The lawsuit was filed July 14 in the U.S. District Court for Northern Texas and names HHS, CMS and officials within the agencies. It targets a recent HHS directive that says abortion is covered under the Emergency Medical Treatment and Labor Act. The federal law requires Medicare hospitals to provide all patients emergency care, regardless of state law, meaning it preempts state abortion bans. EMTALA is enforced through CMS.
"As front-line healthcare providers, the federal EMTALA statute protects your clinical judgment and the action that you take to provide stabilizing medical treatment to your pregnant patients, regardless of the restrictions in the state where you practice," HHS Secretary Xavier Becerra wrote in a July 11 letter notifying healthcare providers of the guidance.
"By this move, the Biden administration seeks to transform every emergency room in the country into a walk-in abortion clinic," Mr.
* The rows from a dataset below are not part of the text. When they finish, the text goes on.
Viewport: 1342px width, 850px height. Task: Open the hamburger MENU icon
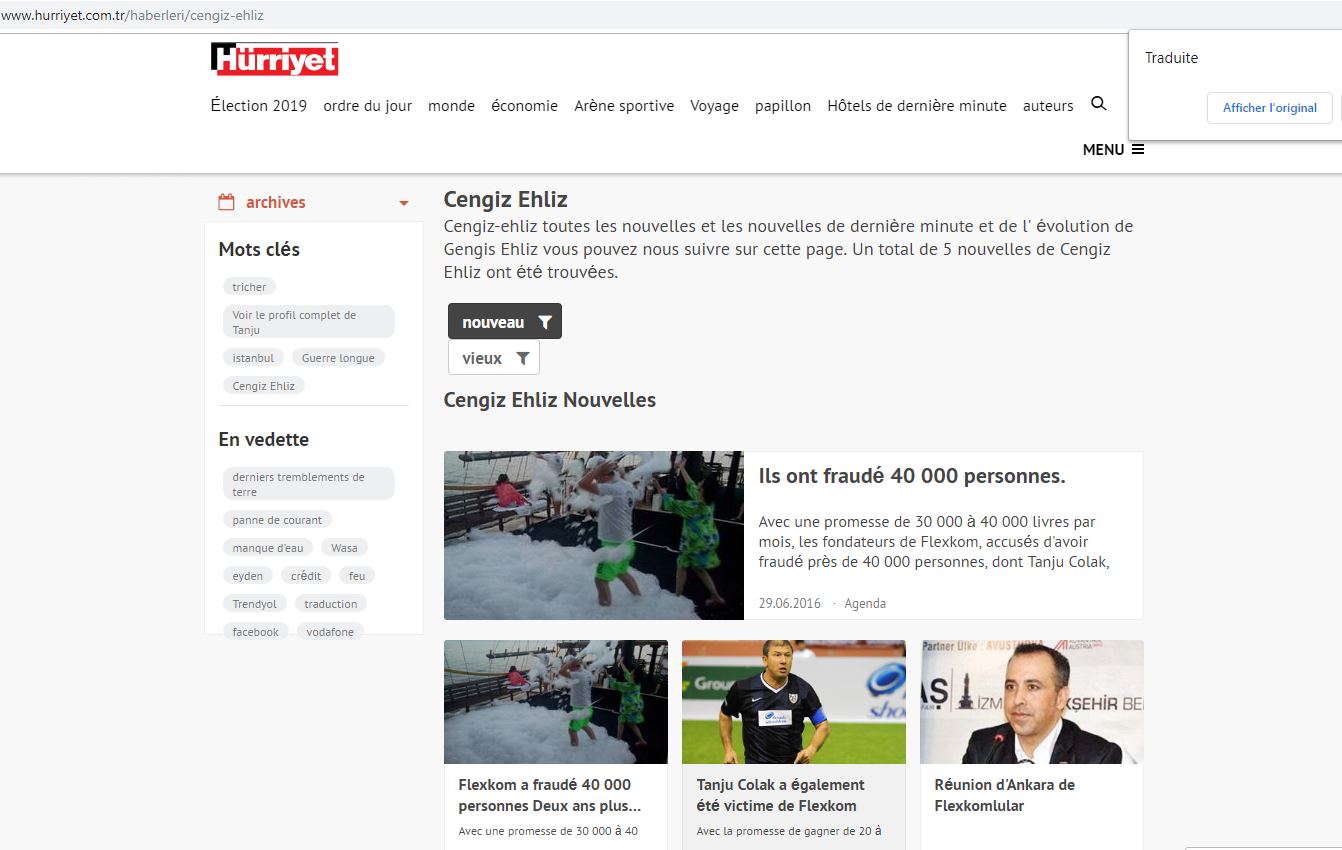(1138, 149)
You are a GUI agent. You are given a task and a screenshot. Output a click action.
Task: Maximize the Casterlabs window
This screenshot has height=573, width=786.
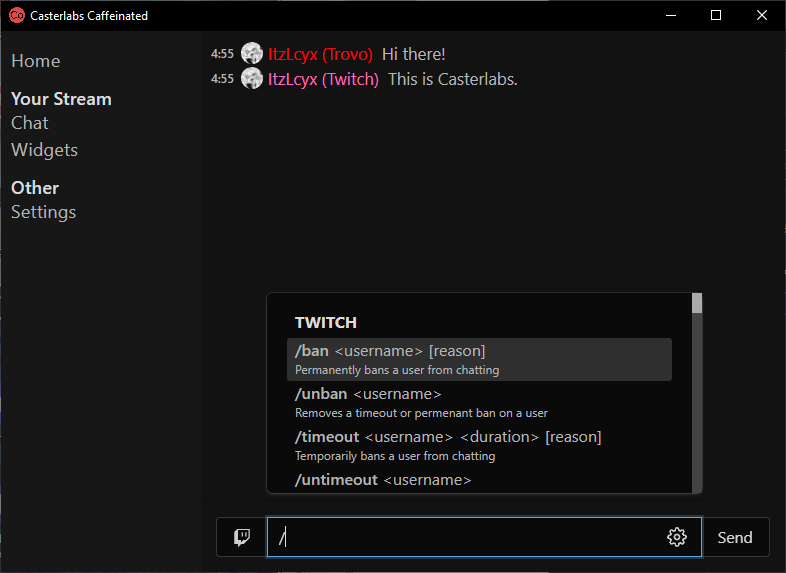click(x=716, y=16)
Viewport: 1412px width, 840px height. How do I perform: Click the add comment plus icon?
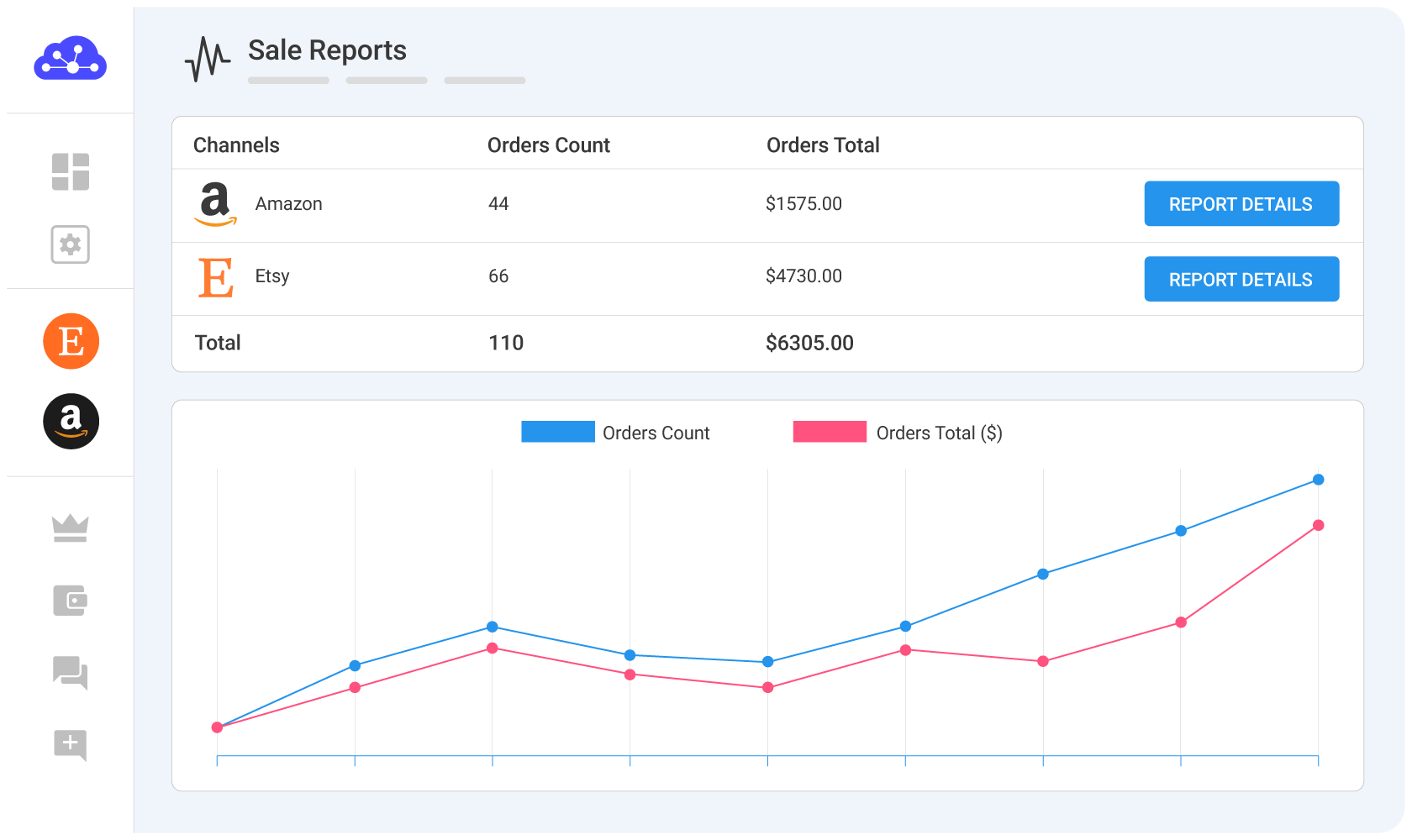click(x=71, y=744)
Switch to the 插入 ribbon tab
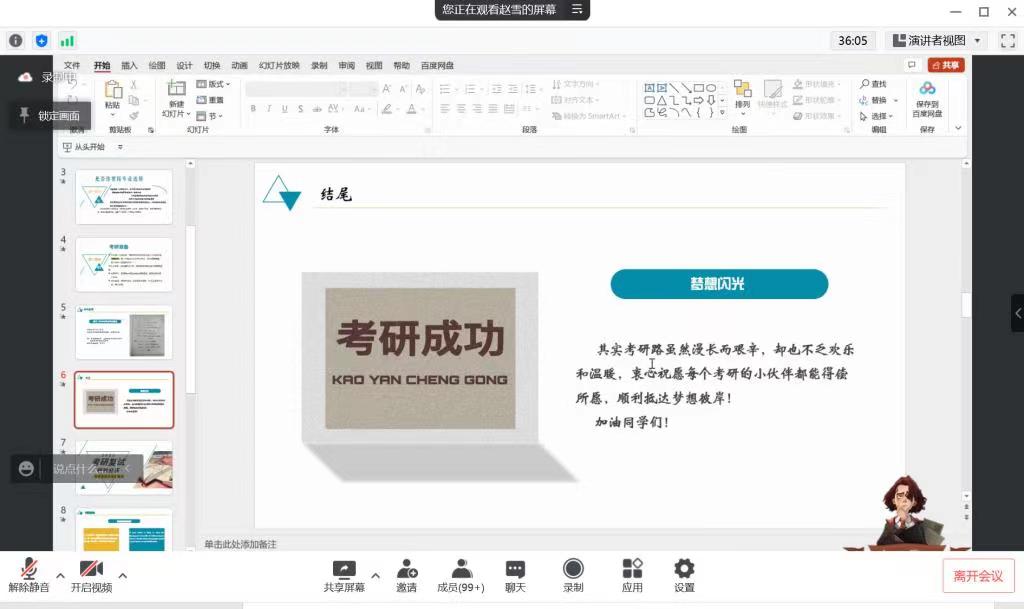 [x=129, y=66]
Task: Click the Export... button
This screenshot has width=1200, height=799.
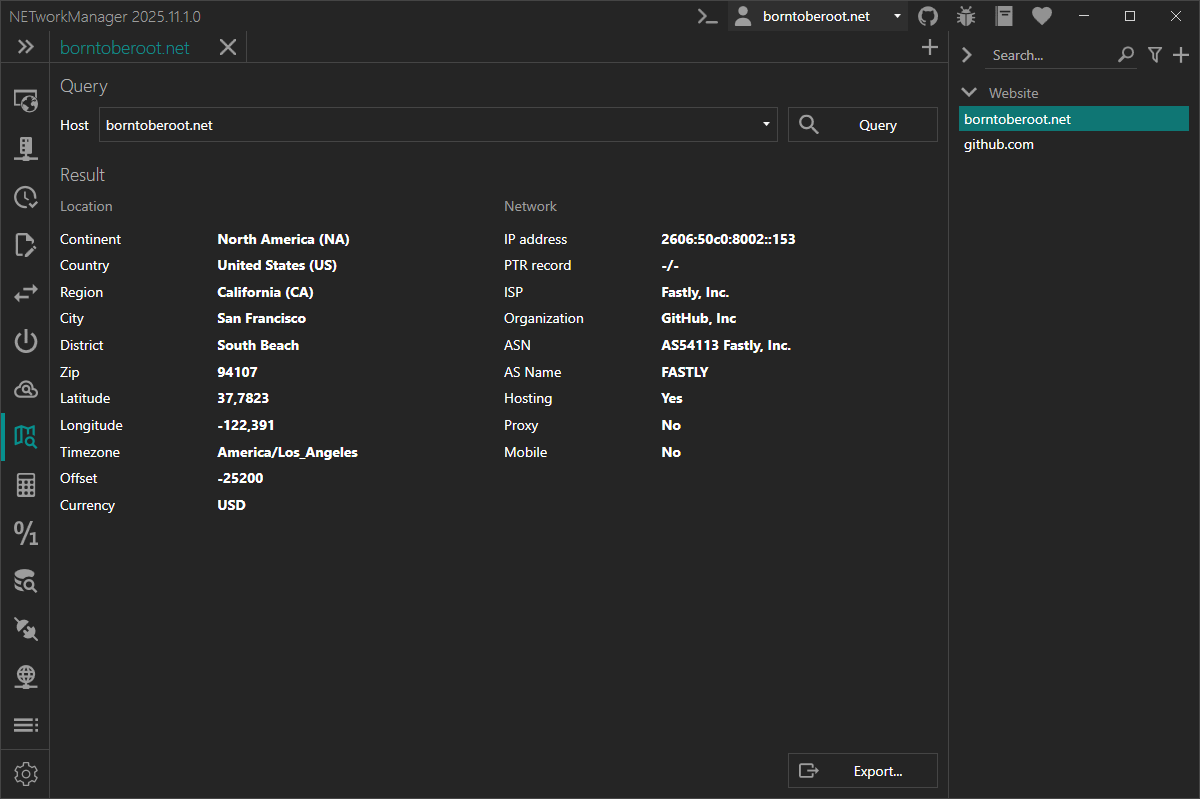Action: (862, 771)

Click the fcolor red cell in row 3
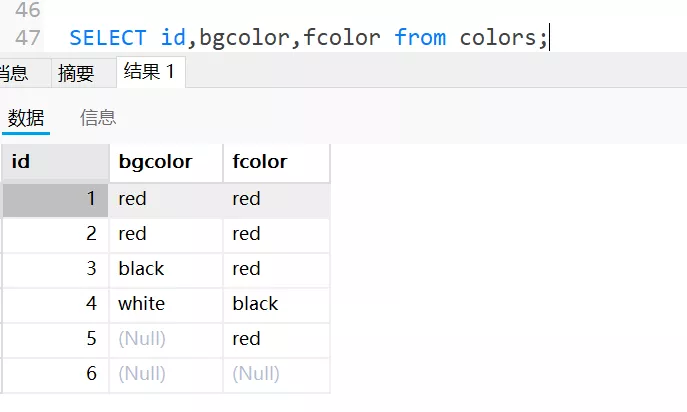click(x=276, y=269)
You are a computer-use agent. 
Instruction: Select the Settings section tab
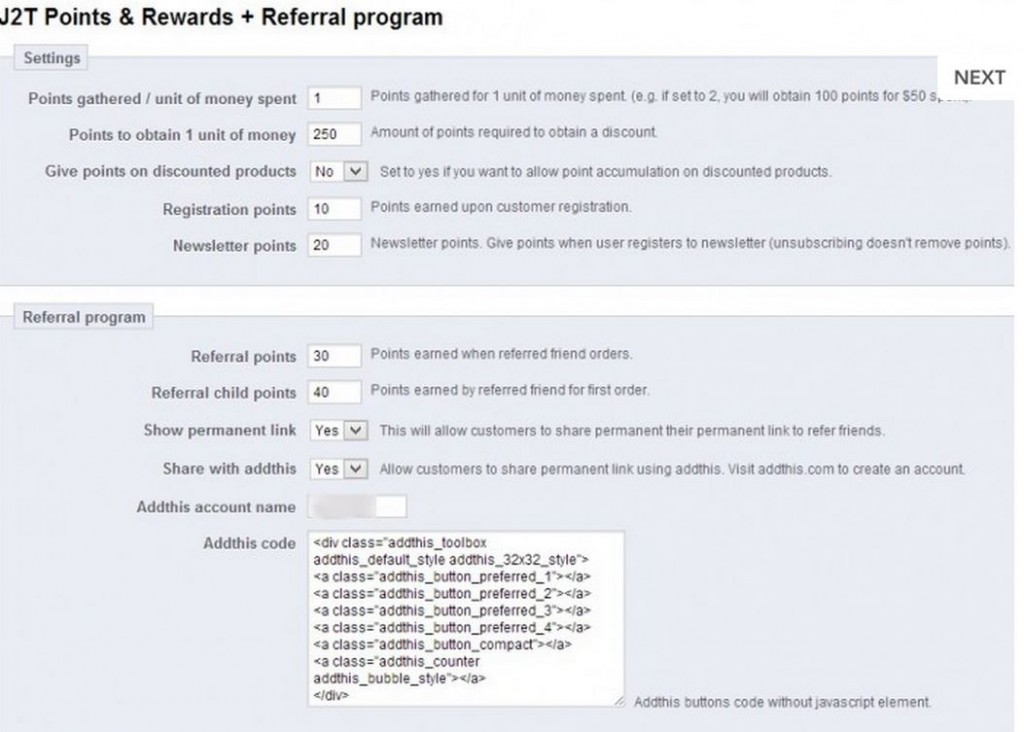click(x=50, y=57)
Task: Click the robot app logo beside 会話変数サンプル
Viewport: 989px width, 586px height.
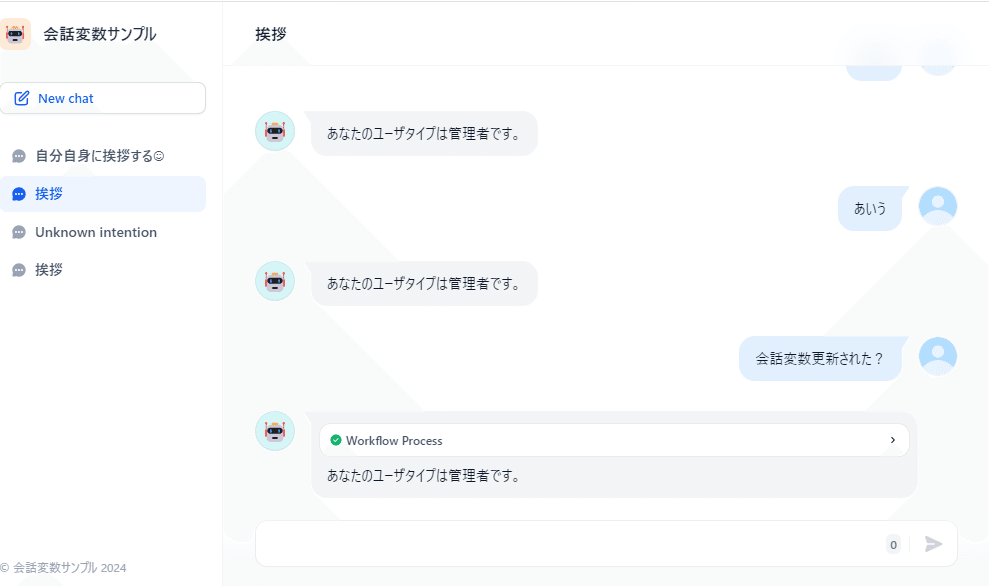Action: (15, 34)
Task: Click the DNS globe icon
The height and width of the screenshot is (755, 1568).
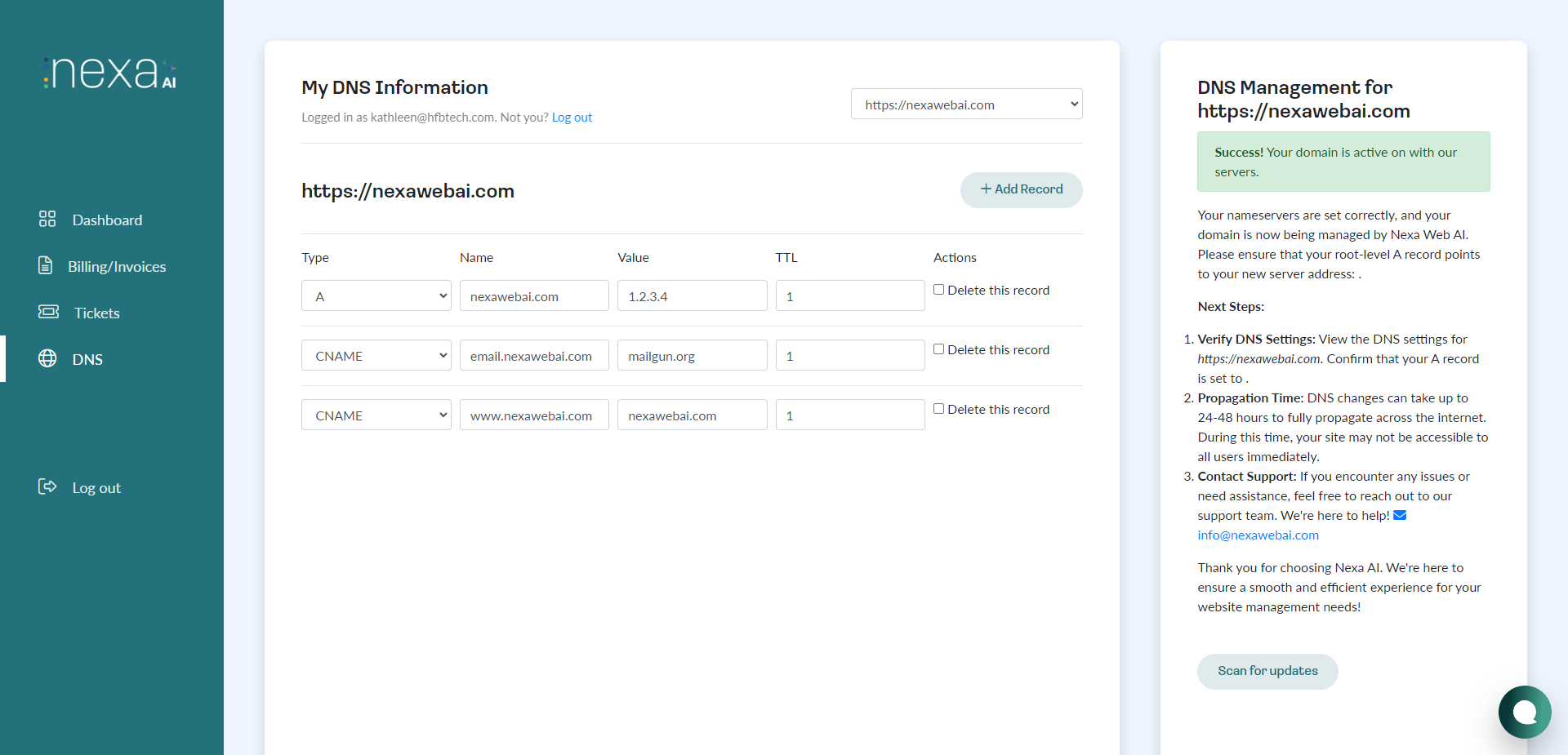Action: (x=47, y=358)
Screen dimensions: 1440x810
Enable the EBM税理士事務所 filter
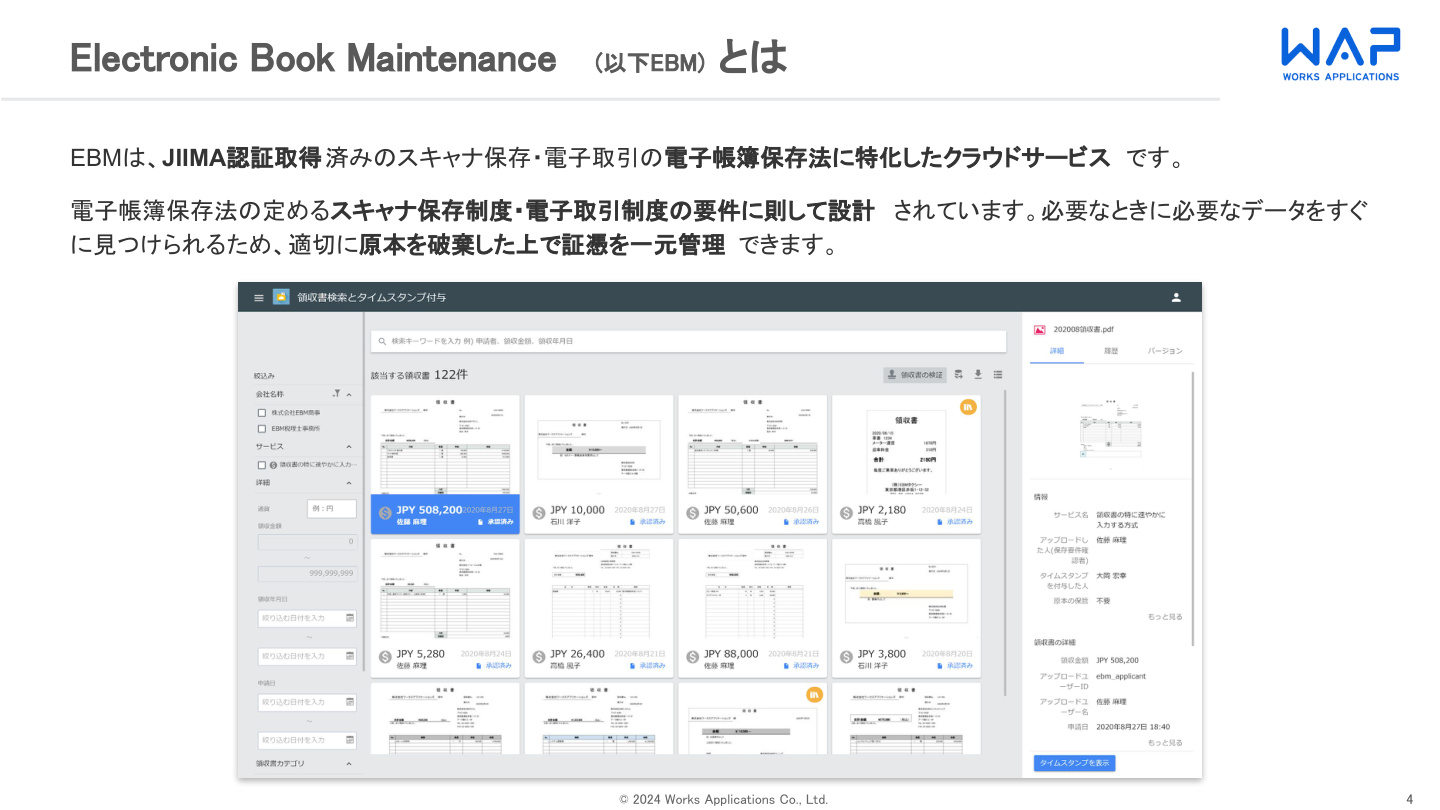[262, 427]
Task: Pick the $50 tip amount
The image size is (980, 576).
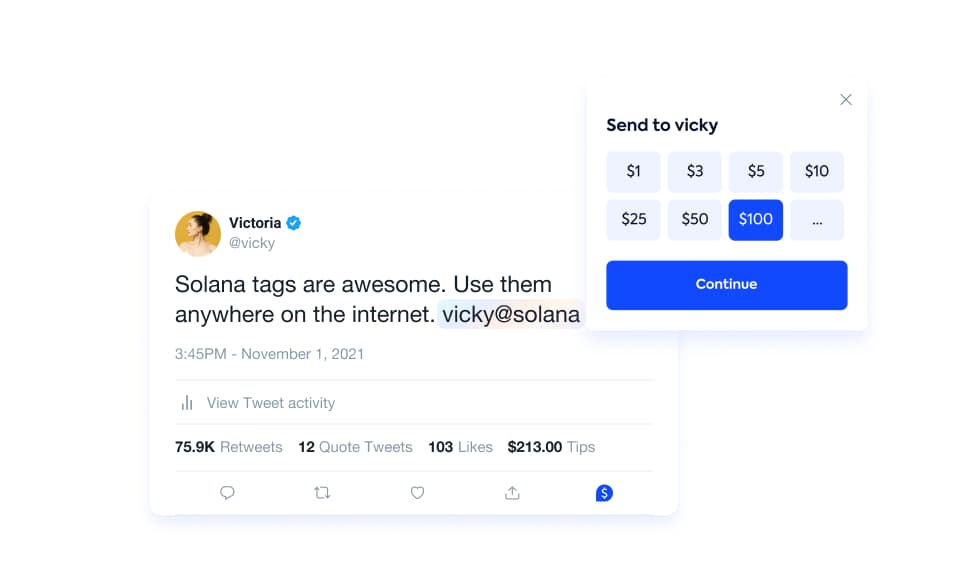Action: pos(694,220)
Paxton said in a July 14 statement announcing the lawsuit. "EMTALA does not authorize and has never been thought to authorize the federal government to require emergency healthcare providers to perform abortions."
In a July 14 tweet, White House press secretary Karine Jean-Pierre wrote, "It is unthinkable that this public official would sue to block women from receiving life-saving care in emergency rooms, a right protected under U.S. law."